The Vatican will host a conference focused on the implementation of these guidelines in early April.
More attention needs to be placed on those consumers who drive the demand for human trafficking, in addition to the traffickers themselves who supply it, according to the Vatican office.
“People who generate the demand share real responsibility for the destructive impact of their behaviour on other human persons, and for the moral values violated in the process,” the guide states, noting that “the buying of so-called sexual services, in all forms including pornography, internet based cyber-sex, strip clubs and erotic dancing venues, is a serious offence against human dignity and human integrity.”
The guide goes on to recommend that states consider “criminalizing those who take advantage of prostitution or of other uses of sexual exploitation provided by those who have been trafficked.”
Last year, Pope Francis expressed a similar sentiment in his World Day of Prayer address, “If there are so many young women victims of trafficking who end up on the streets of our cities, it is because many men here — young, middle-aged, elderly — demand these services and are willing to pay for their pleasure. I wonder then, is the principal cause of trafficking really the traffickers? I believe the principal cause is the unscrupulous selfishness of the many hypocrites in our world. Of course, arresting traffickers is an obligation of justice. But the true solution is the conversion of hearts, cutting off demand in order to dry out the market.”
Ethical Supply Chains
The Vatican is calling for an ethical assessment of both business models and consumption, particularly in the industries such as agriculture, fishing, construction and mining where human trafficking is deeply embedded.
“The Church encourages both sides of the commercial relationship – entrepreneurs who provide and end-users who consume – to engage in this ethical reflection and then to make the changes that are called for,” the guide states.
“Purchasing is always a moral – and not simply economic – act,” Benedict XVI wrote in Caritas in Veritate in 2009. “Hence the consumer has a specific social responsibility, which goes hand-in-hand with the social responsibility of the enterprise.”
On a broader level, the Vatican office recommends that countries implement legislation that requires “all companies, particularly those working transnationally and outsourcing in developing countries, to invest in the transparency and accountability of their supply chains.”

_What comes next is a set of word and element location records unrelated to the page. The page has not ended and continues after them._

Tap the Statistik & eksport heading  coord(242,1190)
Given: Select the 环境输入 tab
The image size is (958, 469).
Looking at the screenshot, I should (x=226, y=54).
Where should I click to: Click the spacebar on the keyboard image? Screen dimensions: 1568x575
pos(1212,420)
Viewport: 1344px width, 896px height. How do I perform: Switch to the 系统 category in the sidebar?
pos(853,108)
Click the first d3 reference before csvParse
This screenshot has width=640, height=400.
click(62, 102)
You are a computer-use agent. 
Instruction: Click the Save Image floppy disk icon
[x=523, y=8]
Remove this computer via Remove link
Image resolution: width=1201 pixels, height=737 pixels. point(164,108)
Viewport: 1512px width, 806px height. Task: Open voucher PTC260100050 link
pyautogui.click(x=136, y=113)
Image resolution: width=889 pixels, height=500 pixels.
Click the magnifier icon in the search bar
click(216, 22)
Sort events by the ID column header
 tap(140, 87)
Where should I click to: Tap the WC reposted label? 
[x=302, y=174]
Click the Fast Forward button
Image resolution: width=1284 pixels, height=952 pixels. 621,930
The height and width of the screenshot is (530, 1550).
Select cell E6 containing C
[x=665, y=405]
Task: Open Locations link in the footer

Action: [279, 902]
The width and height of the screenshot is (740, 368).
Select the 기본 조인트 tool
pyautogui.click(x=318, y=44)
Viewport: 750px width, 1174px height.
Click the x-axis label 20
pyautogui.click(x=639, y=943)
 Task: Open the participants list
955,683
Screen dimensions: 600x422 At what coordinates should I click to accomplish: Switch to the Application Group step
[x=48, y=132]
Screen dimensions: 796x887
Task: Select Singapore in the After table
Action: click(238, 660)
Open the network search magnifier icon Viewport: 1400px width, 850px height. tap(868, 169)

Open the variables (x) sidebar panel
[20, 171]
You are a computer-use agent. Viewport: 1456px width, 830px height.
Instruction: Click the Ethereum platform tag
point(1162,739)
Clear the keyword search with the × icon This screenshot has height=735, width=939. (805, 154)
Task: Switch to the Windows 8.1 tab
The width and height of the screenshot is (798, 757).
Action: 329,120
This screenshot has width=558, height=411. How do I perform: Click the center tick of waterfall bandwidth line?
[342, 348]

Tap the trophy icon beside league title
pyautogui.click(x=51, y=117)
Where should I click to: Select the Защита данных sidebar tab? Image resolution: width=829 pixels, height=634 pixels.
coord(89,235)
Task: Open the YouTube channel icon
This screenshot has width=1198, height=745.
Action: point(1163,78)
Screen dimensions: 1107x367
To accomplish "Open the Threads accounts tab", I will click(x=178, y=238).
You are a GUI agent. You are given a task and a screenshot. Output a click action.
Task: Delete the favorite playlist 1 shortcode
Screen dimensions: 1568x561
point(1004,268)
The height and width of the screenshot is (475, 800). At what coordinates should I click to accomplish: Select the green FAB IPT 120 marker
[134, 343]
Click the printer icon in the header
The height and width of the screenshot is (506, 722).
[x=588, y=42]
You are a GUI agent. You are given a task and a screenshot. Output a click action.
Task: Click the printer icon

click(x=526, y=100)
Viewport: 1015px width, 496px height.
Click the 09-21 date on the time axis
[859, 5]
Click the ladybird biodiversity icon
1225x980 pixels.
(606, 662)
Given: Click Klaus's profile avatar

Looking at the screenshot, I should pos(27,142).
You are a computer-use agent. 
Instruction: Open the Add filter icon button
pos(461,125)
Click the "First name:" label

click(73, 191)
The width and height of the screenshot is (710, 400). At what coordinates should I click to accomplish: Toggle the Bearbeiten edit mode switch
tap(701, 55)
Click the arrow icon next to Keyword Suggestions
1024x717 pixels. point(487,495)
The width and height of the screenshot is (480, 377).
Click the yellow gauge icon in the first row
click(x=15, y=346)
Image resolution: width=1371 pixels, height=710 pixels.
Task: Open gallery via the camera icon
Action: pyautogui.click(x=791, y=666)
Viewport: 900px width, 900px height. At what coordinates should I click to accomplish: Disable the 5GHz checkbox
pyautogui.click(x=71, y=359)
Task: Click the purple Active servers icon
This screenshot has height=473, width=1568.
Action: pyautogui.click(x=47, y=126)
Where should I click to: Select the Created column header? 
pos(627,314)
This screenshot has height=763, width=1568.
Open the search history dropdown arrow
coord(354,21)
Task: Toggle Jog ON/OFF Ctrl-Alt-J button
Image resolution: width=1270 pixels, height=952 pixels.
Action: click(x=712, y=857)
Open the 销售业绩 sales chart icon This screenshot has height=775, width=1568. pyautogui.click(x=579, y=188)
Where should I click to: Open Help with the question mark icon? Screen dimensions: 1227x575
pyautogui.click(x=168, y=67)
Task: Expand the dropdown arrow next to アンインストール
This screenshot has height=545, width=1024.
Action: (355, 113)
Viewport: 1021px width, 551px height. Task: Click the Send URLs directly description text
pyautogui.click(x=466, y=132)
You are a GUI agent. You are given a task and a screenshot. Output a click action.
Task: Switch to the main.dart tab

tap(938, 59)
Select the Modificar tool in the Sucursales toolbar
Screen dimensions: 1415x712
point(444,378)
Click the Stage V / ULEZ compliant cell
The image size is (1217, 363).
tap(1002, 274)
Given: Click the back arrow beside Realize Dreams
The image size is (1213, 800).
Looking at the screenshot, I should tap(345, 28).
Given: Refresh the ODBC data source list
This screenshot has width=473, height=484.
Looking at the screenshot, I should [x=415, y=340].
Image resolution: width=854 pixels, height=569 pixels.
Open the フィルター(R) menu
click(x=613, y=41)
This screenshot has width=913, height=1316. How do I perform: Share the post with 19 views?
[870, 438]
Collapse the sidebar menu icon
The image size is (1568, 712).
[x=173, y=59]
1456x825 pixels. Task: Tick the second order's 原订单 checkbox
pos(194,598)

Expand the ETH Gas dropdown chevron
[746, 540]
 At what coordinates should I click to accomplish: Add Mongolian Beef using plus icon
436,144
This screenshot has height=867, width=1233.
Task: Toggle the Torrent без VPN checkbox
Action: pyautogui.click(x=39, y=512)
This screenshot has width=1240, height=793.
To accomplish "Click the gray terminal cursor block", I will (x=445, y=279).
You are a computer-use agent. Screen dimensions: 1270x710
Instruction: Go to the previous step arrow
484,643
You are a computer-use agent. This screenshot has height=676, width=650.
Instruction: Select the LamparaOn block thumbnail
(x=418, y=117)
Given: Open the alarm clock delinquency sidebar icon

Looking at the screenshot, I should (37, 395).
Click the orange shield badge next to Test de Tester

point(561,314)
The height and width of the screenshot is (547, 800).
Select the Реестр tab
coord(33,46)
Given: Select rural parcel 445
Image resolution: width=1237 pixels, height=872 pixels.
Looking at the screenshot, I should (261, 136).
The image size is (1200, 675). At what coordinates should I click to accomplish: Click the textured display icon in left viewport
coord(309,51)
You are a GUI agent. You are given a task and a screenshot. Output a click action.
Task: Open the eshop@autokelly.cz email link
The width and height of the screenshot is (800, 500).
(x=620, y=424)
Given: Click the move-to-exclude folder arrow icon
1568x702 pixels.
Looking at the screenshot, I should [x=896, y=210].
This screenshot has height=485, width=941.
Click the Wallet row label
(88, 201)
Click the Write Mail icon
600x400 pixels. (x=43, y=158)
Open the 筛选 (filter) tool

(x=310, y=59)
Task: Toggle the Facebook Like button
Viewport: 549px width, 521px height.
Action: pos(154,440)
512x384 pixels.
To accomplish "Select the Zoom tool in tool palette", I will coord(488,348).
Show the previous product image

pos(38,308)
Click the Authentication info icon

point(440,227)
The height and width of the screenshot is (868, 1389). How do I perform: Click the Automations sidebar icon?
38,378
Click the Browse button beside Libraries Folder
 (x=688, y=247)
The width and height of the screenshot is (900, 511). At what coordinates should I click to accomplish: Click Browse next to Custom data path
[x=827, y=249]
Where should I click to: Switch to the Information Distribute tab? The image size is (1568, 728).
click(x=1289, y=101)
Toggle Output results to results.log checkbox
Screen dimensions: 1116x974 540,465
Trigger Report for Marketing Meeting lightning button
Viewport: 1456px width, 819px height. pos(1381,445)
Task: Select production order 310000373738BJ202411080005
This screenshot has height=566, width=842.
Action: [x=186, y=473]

Adding that there needs to be special and intense prosecution of organized crime engaged in people smuggling and trafficking nationally and transnationally, along with prosecution of connivance by local and national authorities.”
Ways of Hope
Along with the guidebook, a compilation of all of Pope Francis’ teachings on migrants, refugees, and human trafficking entitled “Lights on the Ways of Hope” was also released in hardcover and online in English and other languages. The searchable digital version will continue to be updated as the pope comments on human trafficking in the future.
“I hope that this collection of teachings may indeed illuminate our steps on the pathways of hope, providing food for inspiration and prayer, preaching and pastoral action,” Pope Francis wrote in the introduction to the book released Jan. 17.
The pope reflected on examples of migration and enslavement throughout the history of salvation, from the betrayal and sale of young Joseph by his brothers to Abraham and Sarah’s departure from their homeland in response to God’s promise.
“Indeed, like human history, the history of salvation has been marked by displacements of every sort – migration, exile, flight, exodus – and yet all reaching out with hope for a better future elsewhere. And even when the displacement is a criminal enterprise, as in the case of trafficking, let no one be robbed of the hope of being rescued and set free,” Francis said.